4 The Filesystem sends the block count to the BlockAllocationTable, which adds the appropriate entries to is IntList of entries, returning the starting block for the newly added entries.
5 The Filesystem gives the start block number to the BATManaged instance. If the BATManaged instance is a Document, it sets the start block field in its DocumentProperty.
6 The Filesystem tells the BlockAllocationTable to create its BatBlocks.
7 The Filesystem gives the BAT information to the HeaderBlock so that it can set its BAT fields and, if necessary, create XBAT blocks.
8 If the filesystem is unusually large (over 7MB), the HeaderBlock will create XBAT blocks to contain the BAT data that it cannot hold directly. In this case, the Filesystem tells the HeaderBlock where those additional blocks will be stored.
9 The Filesystem gives the PropertyTable start block to the HeaderBlock.
10 The Filesystem tells the BlockWritable instance to write its blocks to the provided OutputStream.
This step is repeated for each BlockWritable instance, in this order:
  1. The HeaderBlock.
  2. Each Document, in the order in which it was added to the Filesystem.
  3. The PropertyTable.
  4. The BlockAllocationTable
  5. The XBAT blocks created by the HeaderBlock, if any.

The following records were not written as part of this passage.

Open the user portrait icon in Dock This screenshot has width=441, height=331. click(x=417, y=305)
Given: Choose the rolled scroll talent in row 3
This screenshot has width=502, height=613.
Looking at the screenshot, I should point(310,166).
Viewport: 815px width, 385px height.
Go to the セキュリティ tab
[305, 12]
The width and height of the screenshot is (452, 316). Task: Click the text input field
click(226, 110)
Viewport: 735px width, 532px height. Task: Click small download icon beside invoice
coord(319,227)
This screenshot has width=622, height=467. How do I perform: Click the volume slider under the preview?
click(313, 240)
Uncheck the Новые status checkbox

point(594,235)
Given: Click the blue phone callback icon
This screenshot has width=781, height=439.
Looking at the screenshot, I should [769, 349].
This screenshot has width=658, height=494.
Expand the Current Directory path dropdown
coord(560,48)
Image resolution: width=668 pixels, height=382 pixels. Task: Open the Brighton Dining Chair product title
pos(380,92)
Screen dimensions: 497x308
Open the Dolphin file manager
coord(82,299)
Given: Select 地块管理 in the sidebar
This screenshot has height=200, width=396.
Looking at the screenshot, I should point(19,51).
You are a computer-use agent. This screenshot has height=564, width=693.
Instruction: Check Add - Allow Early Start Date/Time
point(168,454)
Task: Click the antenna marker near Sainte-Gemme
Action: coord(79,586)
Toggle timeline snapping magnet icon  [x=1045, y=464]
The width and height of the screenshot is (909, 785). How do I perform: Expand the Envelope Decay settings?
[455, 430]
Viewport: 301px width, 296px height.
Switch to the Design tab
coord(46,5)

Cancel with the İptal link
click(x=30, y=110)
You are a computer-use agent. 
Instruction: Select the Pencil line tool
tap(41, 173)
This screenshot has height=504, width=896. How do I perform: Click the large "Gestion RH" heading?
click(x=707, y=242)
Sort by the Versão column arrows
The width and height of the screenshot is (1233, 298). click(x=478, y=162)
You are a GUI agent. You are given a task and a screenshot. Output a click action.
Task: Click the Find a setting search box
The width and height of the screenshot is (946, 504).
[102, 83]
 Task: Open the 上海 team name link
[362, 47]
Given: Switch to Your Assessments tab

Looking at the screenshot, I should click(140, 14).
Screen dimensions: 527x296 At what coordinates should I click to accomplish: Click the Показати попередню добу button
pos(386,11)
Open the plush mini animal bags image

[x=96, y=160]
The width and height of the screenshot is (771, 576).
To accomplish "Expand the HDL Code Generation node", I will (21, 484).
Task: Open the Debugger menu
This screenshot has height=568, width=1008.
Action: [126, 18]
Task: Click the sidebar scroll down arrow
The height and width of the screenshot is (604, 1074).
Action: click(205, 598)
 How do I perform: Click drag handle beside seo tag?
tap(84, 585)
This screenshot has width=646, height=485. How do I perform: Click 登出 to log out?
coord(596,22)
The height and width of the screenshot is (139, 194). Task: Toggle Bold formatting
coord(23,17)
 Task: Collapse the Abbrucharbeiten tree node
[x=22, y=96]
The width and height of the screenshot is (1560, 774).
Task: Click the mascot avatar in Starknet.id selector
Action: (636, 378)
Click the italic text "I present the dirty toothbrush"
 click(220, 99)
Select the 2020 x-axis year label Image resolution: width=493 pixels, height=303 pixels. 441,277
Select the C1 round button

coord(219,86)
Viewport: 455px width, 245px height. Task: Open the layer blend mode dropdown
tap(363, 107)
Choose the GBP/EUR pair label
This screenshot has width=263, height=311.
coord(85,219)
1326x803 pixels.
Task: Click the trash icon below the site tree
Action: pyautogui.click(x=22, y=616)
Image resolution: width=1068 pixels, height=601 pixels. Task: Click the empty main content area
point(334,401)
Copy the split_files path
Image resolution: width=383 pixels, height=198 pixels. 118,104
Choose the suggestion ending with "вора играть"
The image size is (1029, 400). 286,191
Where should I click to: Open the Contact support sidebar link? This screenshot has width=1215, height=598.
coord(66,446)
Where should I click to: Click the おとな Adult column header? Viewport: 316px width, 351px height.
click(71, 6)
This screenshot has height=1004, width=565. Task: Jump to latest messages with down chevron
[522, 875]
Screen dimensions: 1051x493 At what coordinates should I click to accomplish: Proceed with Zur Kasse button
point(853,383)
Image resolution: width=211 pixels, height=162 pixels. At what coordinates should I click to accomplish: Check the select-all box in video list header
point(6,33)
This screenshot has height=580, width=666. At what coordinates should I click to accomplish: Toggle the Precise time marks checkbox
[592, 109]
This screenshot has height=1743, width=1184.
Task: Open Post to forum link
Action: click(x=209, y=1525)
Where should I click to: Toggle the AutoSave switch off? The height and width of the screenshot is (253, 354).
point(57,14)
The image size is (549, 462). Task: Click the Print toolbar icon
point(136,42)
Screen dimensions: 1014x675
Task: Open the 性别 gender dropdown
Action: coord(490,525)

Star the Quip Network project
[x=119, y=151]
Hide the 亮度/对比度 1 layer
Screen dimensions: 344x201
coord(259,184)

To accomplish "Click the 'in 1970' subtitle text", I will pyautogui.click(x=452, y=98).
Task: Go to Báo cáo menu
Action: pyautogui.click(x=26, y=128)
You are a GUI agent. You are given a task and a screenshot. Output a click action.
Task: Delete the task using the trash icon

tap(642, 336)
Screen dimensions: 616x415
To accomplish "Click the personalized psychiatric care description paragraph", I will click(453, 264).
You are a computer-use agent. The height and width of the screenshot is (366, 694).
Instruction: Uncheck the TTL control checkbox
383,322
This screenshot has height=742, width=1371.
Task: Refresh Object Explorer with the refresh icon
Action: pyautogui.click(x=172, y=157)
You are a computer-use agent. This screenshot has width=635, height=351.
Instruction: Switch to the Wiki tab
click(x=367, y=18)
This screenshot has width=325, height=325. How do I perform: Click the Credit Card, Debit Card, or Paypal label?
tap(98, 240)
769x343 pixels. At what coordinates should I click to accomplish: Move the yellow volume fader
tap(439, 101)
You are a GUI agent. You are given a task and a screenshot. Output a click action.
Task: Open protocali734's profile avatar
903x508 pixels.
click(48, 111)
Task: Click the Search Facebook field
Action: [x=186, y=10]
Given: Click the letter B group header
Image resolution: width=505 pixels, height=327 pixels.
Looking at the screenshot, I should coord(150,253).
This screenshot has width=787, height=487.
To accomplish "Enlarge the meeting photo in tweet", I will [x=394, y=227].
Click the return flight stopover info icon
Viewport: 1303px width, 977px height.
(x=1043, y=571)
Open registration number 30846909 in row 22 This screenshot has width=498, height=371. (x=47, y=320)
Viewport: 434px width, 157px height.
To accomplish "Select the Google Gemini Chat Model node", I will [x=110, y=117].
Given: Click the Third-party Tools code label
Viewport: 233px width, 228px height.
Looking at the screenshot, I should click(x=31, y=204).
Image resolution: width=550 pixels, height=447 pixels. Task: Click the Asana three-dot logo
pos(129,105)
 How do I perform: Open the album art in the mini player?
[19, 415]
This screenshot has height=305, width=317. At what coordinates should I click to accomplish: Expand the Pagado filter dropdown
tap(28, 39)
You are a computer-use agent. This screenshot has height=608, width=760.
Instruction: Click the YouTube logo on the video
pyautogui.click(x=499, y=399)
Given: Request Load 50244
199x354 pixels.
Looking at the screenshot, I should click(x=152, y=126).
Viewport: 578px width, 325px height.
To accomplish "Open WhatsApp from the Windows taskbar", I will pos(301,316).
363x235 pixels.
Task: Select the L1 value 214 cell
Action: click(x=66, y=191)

PropertyTable preWrite scenario diagram

PropertyTable preWrite scenario diagram

Step Description
1 The PropertyTable calls setIndex for each of its Property instances, so that each Property now knows its index within the PropertyTable's List of Property instances.
2 The PropertyTable requests the PropertyBlock class to create an array of PropertyBlock instances.
3 The PropertyBlock calculates the number of empty Property instances it needs to create and creates them. The algorithm for the number to create is:
block_count = (properties.size() + 3) / 4;
emptyPropertiesNeeded = (block_count * 4) - properties.size();
4 The PropertyBlock creates the required number of PropertyBlock instances from the List of Property instances, including the newly created empty Property instances.
5 The PropertyTable calls preWrite on each of its Property instances. For DocumentProperty instances, this call is a no-op. For the RootProperty, the action taken is shown in the RootProperty preWrite scenario diagram.

RootProperty preWrite scenario diagram

RootProperty preWrite scenario diagram

Step Description
1 The RootProperty sets its child property with the index of the child Property that is first in its List of children.
2 The RootProperty sets its child's next property field with the index of the child's next sibling in the RootProperty's List of children. If the child is the last in the List, its next property field is set to -1. These two steps are repeated for each File in the RootProperty's List of children.
3 The RootProperty sets its child's previous property field with a value of -1.